When it comes to gender, which is essentially female, I became increasingly puzzled why when sex entered the equation, writers see it as woman become submissive. I mean, would they be happy if the woman was a dominatrix and got the bondage gear out? Even the more ‘adult’ comicbooks don’t always go quite that far. Well, a few perhaps but those were the exceptions and I doubt if these writers would have known about those. Of all the examples of super-hero films, I was surprised that they didn’t consider ‘My Super Ex-Girl-Friend’ which clearly had a domineering super-heroine in the lead. Granted it was done for comic (sic) effect but it also made a serious point of power abuse. It’s problematic with books like these to fall into the trap of only choosing examples that support what they want to say rather than look at the films that don’t or even compare to SF films which you would expect to see the same problems.

Vincent M. Gaine’s ‘Gene And Super-Heroism’ examination of Batman and his changing role in Gotham City is insightful on the events of the second film of recent years. A vigilante’s role is always going to become problematic as they tend to appear when there is trouble that can’t be controlled and when police authority reasserts itself becomes more of a nuisance because they work outside of the law themselves. Batman might well help the police but it’s a gray area of help because his own actions are outside of the law and who, other than his conscience, is he answerable to?

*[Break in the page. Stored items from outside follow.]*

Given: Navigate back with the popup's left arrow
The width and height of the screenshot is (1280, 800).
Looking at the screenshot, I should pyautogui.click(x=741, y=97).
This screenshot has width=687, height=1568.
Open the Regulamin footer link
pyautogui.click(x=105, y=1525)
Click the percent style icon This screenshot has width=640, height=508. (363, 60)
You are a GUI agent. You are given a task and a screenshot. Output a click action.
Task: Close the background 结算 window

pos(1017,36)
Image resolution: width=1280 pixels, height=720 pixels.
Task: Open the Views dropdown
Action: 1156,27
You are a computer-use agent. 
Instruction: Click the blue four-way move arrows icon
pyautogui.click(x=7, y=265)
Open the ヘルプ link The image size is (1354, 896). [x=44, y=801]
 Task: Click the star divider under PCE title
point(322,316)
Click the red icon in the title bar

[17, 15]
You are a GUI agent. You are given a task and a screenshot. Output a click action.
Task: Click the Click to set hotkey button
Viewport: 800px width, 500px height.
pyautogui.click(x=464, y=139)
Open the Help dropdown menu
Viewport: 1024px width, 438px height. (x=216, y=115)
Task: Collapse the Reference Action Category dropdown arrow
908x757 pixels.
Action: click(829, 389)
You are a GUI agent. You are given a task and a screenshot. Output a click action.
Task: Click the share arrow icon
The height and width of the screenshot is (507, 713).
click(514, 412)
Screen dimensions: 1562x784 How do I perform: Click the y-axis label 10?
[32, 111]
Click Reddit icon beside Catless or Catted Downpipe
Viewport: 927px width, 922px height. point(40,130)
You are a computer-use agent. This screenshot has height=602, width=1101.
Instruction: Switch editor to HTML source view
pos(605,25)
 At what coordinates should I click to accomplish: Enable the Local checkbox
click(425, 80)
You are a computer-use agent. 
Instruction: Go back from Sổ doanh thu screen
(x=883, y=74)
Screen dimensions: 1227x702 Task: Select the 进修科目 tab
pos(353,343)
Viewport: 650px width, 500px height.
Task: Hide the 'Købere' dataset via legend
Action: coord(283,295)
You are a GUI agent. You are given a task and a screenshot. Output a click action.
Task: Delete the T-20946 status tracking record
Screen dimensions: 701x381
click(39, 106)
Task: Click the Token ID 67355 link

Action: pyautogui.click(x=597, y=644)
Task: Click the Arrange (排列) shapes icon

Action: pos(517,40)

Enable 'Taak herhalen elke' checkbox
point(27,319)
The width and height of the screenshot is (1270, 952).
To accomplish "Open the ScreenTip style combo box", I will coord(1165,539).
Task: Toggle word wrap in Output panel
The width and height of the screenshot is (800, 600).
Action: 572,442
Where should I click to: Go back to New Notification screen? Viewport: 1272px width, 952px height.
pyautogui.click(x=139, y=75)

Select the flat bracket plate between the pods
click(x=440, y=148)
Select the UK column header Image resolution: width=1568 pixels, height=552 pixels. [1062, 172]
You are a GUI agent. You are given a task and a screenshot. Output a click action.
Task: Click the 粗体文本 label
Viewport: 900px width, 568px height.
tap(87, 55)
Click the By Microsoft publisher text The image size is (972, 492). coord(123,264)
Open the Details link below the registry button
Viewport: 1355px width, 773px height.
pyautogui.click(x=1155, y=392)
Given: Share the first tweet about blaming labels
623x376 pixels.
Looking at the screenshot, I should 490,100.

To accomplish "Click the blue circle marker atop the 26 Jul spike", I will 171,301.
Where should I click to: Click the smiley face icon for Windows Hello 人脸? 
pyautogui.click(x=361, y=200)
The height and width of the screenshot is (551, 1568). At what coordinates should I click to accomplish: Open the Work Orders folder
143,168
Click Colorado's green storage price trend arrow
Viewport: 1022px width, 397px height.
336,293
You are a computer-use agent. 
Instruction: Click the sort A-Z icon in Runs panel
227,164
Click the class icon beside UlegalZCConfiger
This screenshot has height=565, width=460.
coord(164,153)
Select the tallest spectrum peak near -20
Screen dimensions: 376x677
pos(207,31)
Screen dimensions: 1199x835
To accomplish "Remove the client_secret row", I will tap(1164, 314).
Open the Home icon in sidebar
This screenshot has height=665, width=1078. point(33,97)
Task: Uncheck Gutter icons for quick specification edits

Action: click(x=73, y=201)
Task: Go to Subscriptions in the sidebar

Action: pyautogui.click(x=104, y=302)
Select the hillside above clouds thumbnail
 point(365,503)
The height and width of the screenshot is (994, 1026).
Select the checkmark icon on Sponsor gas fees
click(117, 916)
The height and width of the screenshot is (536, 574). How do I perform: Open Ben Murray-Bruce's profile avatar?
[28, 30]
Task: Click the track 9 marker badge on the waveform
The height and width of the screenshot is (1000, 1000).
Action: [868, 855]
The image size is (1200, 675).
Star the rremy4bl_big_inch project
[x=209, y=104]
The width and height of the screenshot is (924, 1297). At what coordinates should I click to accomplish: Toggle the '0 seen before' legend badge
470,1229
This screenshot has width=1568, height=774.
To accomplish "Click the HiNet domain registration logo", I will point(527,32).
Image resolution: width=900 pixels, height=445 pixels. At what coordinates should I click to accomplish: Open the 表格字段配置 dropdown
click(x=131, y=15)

One of my favourite lines comes from the footnotes where actor Michael Caine defines Superman as America sees itself and as Batman as the rest of the world sees the USA. It’s a shame this wasn’t explored as the super-hero is really the American icon and its effect on the rest of the world, especially in the light of super-hero films out there is a means to spread their culture. A missing opportunity for a later book in this series methinks.

‘The Watchmen’ is always a favourite subject in these books and I guess its iconic stance is why it’s given so much debate material. As interesting as Phillip Davis’ chapter, ‘The Watchmen, Neo-Noir And Pastiche’, is it still falls into the trap of interpretation rather than what its original creators had intended ie to show the darker side of super-heroes and what governs their actions. That is the whole point of the underlying graffiti ‘Who watches the Watchmen’ after all. Director Zack Snider actually kept to that premise, even though he tampered with the ending (it wasn’t ‘worms’ but tentacles of an ‘alien life-form’ in the graphic novel had Davies checked) to turn Dr. Manhattan into the supposed aggressor. In many respects, to me, the failure of the film to be as grabbing on a modern day audience is that many film watchers hadn’t read the graphic novel nor were prepared for a more cynical look at what super-hero vigilantism can do when it gets older and out of hand.

The examination of ‘Smallville’ in the self-named chapter by Shahriar Fouladi and the adolescent Superman getting to grips with his powers and moving from monstrous to controlled is a good observation. Fouladi even compares this to Marvel’s X-Men who have similar problems. I always tended to see the original X-Men team as being a group with Superman’s main abilities split between them. Obviously, they are a bit more than that because Superman is neither agile like the Beast or has telekinesis like Marvel Girl but you get the idea. If anything, Clark Kent’s mastery of his abilities is done rather too quickly and it’s a shame that Fouladi doesn’t examine his reluctancy to fly, especially when other Kryptonians arrive can.

I should point out that there are ten essay chapters here and I’ve only made comment on four of them. The other six I tend to agree with, mostly because it covers recognised ground that we are all familiar with but the points I made above make for more interesting reading. It does make me wonder if any of the material in this book will change with the next batch of super-hero films coming out this year. In the meantime, see what these people have to say.